= Cooperative Institute for Research in the Atmosphere =

The Cooperative Institute for Research in the Atmosphere (CIRA) is a scientific research institution at Colorado State University (CSU) that operates under a cooperative agreement with the National Oceanic and Atmospheric Administration (NOAA) Office of Oceanic and Atmospheric Research (OAR) and the National Environmental Satellite, Data, and Information Service (NESDIS). Atmospheric research at CIRA focuses on augmenting operational meteorology with advanced techniques in satellite observations and retrievals, numerical modeling and computational techniques, and data analysis, visualization, and storage. Along with NOAA, CIRA also partners with the National Science Foundation (NSF), the National Aeronautics and Space Administration (NASA), the National Park Service (NPS), and the Department of Defense (DoD).

It is one of 16 NOAA Cooperative Institutes (CIs).

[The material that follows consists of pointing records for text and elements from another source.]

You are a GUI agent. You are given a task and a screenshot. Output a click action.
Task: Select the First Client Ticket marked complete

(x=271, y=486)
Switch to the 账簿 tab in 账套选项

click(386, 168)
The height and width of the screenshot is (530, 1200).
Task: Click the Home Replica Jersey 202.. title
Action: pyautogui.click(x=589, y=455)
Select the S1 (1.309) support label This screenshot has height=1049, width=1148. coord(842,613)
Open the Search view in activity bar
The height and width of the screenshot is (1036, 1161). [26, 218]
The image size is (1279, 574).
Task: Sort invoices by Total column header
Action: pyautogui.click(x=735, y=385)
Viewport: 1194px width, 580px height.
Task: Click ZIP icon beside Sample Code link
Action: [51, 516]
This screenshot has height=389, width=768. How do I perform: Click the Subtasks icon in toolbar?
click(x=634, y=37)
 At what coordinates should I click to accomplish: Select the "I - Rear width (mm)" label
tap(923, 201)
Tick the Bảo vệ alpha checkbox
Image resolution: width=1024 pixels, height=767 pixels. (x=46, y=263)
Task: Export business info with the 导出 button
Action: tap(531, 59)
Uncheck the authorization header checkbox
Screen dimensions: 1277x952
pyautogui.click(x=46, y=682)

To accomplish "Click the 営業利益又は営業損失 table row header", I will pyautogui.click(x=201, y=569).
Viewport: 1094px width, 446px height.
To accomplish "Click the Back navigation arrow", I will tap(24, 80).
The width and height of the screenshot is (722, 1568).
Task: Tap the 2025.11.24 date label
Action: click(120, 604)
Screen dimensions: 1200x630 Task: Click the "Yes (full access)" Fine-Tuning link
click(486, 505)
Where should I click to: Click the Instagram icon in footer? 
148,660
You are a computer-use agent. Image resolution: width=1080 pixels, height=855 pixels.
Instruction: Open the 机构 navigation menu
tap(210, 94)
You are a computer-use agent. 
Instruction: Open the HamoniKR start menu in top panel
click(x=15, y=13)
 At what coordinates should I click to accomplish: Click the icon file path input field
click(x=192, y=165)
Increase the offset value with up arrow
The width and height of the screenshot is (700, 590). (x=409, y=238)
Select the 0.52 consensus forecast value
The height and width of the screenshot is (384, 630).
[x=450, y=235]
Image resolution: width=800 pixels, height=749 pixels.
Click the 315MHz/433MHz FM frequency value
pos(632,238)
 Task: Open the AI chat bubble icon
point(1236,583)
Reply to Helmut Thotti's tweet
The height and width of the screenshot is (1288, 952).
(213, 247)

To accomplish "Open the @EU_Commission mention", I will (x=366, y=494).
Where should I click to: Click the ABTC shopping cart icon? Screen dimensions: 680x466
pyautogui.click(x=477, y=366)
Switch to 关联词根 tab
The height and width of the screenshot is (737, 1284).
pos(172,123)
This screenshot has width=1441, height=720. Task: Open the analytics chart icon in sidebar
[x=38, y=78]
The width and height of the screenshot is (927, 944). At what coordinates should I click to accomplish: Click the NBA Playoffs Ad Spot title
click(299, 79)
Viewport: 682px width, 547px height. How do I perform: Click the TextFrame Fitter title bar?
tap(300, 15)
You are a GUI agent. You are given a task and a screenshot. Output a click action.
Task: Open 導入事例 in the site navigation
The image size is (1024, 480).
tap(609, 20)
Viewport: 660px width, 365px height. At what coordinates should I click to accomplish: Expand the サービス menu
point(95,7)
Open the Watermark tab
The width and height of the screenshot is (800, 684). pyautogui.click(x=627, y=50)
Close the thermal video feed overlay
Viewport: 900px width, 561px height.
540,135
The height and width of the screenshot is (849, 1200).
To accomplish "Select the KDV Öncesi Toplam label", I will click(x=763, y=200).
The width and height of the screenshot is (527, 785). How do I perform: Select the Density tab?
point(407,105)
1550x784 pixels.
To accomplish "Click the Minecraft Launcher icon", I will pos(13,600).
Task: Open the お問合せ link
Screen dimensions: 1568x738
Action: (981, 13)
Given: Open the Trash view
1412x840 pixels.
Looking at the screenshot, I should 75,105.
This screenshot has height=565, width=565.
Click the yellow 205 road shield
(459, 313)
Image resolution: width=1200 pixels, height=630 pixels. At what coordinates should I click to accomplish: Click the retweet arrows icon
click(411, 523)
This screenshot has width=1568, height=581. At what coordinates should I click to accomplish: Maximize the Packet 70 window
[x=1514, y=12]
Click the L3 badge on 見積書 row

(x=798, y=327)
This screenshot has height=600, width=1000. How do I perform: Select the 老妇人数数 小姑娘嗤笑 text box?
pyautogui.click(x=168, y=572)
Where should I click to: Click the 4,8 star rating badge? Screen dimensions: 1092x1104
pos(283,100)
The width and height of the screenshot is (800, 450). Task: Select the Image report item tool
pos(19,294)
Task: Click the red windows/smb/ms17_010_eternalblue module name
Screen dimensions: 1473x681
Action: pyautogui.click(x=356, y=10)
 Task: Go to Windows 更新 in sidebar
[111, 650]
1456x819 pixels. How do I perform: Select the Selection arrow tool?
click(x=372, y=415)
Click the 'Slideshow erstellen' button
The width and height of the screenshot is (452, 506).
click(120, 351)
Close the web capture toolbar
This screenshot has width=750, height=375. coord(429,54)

Specific research themes at CIRA include:
- Satellite algorithm development, training and education
- Regional to global scale modeling systems
- Data assimilation
- Climate-weather processes
- Data distribution
- Societal and economic impacts of weather and climate
- Education and public outreach on climate systems

The CIRA campus is located on the Foothills Campus of Colorado State University, in Fort Collins.